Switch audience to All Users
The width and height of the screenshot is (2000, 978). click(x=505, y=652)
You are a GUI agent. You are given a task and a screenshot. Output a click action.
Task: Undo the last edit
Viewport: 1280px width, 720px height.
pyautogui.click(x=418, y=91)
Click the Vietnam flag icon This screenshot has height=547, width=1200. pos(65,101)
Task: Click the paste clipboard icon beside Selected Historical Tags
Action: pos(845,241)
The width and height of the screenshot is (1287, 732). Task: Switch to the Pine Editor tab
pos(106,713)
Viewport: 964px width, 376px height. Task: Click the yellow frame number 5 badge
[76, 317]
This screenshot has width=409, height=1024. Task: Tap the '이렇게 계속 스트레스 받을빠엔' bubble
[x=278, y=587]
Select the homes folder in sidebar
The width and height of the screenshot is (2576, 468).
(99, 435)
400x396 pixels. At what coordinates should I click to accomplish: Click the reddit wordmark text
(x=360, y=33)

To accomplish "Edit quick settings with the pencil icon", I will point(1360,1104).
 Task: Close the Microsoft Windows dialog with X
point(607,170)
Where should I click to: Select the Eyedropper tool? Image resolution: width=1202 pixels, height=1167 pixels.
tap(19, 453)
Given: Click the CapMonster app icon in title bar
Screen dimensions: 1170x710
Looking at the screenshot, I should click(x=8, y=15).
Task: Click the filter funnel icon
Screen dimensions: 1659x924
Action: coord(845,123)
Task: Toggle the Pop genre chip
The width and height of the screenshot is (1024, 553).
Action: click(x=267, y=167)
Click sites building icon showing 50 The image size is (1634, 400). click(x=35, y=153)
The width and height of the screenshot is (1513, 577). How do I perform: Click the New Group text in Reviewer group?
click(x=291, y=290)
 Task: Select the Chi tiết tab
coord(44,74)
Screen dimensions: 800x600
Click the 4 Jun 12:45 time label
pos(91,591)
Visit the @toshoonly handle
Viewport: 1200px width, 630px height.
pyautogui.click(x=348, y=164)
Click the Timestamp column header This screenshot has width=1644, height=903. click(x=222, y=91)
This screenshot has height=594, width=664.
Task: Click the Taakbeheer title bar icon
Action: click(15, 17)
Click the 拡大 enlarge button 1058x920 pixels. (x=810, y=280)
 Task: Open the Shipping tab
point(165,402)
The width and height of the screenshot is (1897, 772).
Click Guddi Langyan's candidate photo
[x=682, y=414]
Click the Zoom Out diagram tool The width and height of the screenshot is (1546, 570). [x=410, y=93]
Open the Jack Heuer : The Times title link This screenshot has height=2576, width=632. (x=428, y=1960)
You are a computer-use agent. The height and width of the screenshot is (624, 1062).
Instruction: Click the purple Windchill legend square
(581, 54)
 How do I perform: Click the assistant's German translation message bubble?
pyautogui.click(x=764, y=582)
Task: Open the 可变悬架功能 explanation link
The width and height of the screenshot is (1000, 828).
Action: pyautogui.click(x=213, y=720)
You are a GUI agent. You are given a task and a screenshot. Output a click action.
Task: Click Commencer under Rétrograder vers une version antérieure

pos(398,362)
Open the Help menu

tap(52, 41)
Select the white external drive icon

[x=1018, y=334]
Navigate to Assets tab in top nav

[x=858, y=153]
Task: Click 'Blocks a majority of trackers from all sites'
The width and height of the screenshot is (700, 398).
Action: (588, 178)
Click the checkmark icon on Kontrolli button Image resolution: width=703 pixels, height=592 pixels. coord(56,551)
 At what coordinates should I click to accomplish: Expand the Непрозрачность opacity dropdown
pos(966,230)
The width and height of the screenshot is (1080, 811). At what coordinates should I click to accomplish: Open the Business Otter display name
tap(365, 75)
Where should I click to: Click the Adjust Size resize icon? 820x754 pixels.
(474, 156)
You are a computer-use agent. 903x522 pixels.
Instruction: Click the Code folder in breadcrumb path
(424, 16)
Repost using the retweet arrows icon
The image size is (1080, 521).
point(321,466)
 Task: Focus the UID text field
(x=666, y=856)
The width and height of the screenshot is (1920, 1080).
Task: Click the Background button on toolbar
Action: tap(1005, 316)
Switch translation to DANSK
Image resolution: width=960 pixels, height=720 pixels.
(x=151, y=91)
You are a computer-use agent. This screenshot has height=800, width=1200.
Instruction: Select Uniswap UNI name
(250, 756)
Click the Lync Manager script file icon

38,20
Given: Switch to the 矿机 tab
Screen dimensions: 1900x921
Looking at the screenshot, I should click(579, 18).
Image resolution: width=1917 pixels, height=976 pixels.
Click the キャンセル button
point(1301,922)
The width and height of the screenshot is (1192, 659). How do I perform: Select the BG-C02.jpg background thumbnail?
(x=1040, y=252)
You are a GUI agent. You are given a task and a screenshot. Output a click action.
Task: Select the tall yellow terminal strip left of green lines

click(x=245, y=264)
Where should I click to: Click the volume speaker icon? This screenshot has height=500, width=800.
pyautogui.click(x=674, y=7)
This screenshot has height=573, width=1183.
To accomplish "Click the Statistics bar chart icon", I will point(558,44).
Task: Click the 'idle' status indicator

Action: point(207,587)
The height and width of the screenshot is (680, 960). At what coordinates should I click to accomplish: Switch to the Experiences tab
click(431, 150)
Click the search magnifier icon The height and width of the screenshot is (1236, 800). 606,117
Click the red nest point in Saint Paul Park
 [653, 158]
--
_What is expected_
Wherever the word "will" appears in a line of the data, copy that line.

_Answer section_
To accomplish "Edit quick settings with the pencil icon", I will point(1360,1104).
To accomplish "Click the Statistics bar chart icon", I will point(558,44).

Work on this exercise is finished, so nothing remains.